From 1a896d21fe2866cc99707140c2b533d0eef2c7ce Mon Sep 17 00:00:00 2001
From: Pranay Gosar <pgosarsteam@gmail.com>
Date: Fri, 3 May 2024 22:16:06 -0500
Subject: [PATCH] adjust cut off sec and target transcript

---
 tts_demo.py | 33 +++++++++++++++++++++++++++++----
 1 file changed, 29 insertions(+), 4 deletions(-)

diff --git a/tts_demo.py b/tts_demo.py
index 86cd506..6f8c347 100644
--- a/tts_demo.py
+++ b/tts_demo.py
@@ -62,10 +62,13 @@ def parse_arguments():
                         default="But when I had approached so near to them The common object, which the sense deceives, Lost not by distance any of its marks,",
                         help="original transcript")
     parser.add_argument("-tt", "--target_transcript", type=str,
-                        default="But when I saw the mirage of the lake in the distance, which the sense deceives, Lost not by distance any of its marks,",
+                        default="object was seen as a mirage in the lake in the distance,",
                         help="target transcript")

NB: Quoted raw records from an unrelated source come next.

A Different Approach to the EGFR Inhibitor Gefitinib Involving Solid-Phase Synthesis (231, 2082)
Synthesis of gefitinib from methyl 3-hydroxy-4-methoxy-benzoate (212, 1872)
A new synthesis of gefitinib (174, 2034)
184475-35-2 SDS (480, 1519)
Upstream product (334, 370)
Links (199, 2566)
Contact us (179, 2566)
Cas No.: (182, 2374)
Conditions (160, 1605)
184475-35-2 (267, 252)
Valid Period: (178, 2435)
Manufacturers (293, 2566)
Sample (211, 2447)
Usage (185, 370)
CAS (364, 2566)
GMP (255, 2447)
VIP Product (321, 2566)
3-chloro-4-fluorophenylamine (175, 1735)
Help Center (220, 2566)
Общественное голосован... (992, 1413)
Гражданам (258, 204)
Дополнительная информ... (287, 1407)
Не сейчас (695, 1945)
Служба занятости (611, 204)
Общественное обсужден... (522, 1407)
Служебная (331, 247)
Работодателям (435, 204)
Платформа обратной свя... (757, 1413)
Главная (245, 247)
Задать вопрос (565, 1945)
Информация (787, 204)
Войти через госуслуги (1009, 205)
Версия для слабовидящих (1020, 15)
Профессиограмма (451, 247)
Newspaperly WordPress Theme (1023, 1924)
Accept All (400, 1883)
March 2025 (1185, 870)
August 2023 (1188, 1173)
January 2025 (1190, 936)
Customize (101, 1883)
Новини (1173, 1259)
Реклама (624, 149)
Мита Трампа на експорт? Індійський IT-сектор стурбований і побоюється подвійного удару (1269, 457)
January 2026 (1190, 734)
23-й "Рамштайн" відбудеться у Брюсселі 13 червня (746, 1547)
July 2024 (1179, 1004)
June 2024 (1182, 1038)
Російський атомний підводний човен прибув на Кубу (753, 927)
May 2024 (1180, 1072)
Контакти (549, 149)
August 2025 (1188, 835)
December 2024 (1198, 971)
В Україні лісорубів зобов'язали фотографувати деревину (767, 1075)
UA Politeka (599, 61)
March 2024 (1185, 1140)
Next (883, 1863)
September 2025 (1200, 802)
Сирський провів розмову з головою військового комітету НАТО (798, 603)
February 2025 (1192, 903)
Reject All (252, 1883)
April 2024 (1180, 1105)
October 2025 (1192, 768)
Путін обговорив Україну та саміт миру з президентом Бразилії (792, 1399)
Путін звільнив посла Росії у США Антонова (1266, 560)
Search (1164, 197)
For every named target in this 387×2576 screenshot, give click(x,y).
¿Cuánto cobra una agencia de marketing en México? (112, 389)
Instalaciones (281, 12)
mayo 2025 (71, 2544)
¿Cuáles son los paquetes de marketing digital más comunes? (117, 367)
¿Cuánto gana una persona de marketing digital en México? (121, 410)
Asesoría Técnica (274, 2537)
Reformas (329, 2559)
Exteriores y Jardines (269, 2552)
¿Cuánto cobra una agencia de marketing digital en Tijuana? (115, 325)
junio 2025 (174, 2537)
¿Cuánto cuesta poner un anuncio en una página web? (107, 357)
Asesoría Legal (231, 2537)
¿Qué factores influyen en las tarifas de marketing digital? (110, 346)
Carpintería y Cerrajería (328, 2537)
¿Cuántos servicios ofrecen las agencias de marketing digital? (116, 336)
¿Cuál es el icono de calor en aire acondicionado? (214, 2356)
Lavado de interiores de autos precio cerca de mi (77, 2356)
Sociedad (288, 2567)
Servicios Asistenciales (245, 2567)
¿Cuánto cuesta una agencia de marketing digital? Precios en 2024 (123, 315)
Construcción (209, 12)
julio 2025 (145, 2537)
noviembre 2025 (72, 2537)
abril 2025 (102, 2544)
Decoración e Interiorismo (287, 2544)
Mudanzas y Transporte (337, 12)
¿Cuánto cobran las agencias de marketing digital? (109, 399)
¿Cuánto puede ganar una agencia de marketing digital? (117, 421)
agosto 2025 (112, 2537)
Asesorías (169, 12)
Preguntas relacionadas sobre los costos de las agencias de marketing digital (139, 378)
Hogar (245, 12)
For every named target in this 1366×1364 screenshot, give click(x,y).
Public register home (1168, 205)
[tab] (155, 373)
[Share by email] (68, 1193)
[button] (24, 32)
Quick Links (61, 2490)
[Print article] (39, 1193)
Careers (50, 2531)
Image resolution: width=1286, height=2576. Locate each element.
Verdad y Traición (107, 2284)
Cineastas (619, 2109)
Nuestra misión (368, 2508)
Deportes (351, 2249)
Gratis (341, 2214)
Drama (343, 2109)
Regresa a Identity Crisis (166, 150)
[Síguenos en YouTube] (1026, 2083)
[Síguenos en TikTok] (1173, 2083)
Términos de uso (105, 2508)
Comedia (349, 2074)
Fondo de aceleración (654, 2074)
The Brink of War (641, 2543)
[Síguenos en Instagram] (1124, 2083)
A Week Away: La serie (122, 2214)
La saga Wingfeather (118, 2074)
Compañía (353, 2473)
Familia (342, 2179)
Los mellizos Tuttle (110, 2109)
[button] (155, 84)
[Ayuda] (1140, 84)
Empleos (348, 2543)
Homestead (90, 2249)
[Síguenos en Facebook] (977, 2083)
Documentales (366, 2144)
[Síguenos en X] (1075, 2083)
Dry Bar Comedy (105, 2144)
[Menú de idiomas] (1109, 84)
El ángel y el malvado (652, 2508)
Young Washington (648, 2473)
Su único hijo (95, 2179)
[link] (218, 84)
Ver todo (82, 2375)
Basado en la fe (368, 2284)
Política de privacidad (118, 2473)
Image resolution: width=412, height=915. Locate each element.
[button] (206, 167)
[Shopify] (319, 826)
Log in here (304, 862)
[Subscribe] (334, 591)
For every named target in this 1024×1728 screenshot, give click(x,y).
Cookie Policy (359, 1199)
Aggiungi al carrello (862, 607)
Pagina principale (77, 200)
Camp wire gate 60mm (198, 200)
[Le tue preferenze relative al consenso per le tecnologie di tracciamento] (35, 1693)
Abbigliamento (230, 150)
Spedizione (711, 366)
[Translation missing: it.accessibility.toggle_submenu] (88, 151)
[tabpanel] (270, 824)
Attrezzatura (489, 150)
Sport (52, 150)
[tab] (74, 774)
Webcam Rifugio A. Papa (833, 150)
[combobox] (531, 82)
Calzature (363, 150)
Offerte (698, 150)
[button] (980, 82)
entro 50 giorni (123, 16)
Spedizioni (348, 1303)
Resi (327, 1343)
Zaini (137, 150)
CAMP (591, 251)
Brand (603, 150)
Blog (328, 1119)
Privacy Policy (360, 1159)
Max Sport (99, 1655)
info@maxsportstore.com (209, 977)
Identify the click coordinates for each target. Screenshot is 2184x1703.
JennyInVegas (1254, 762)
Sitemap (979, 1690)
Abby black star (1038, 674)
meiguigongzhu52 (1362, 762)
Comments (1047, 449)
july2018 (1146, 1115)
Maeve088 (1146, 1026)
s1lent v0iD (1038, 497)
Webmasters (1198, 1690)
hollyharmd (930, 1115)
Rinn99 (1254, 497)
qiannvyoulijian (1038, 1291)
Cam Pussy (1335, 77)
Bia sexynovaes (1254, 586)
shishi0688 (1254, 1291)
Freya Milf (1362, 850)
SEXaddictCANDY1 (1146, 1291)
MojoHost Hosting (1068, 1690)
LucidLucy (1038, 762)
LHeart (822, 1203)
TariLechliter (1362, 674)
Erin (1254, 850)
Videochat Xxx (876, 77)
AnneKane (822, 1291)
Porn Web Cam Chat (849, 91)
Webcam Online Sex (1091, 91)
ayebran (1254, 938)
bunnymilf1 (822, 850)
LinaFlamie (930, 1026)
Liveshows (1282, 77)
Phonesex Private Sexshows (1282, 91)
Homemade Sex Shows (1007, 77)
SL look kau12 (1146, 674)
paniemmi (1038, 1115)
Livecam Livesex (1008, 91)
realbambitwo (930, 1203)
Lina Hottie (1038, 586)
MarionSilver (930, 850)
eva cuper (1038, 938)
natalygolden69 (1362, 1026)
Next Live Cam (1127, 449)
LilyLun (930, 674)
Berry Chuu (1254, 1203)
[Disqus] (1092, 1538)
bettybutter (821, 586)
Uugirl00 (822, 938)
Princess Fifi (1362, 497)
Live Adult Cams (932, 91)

     parser.add_argument("-co", "--cut_off_sec", type=float, default=3.6,
                         help="cut off point in seconds for input prompt")
+    parser.add_argument("-ma", "--margin", type=float, default=0.07,
+                    help="lowest margin in seconds between words for input prompt")
+
     args = parser.parse_args()
     return args
 
@@ -135,11 +138,33 @@ os.system("source ~/.bashrc && \
 # if the above fails, it could be because the audio is too hard for the alignment model,
 # increasing the beam size usually solves the issue
 
+def find_closest_word_boundary(alignments, cut_off_sec, margin):
+    with open(alignments, 'r') as file:
+        # skip header
+        next(file)
+        prev_end = 0.0
+        cutoff_time = None
+        cutoff_index = None
+        for i, line in enumerate(file):
+            end = float(line.strip().split(',')[1])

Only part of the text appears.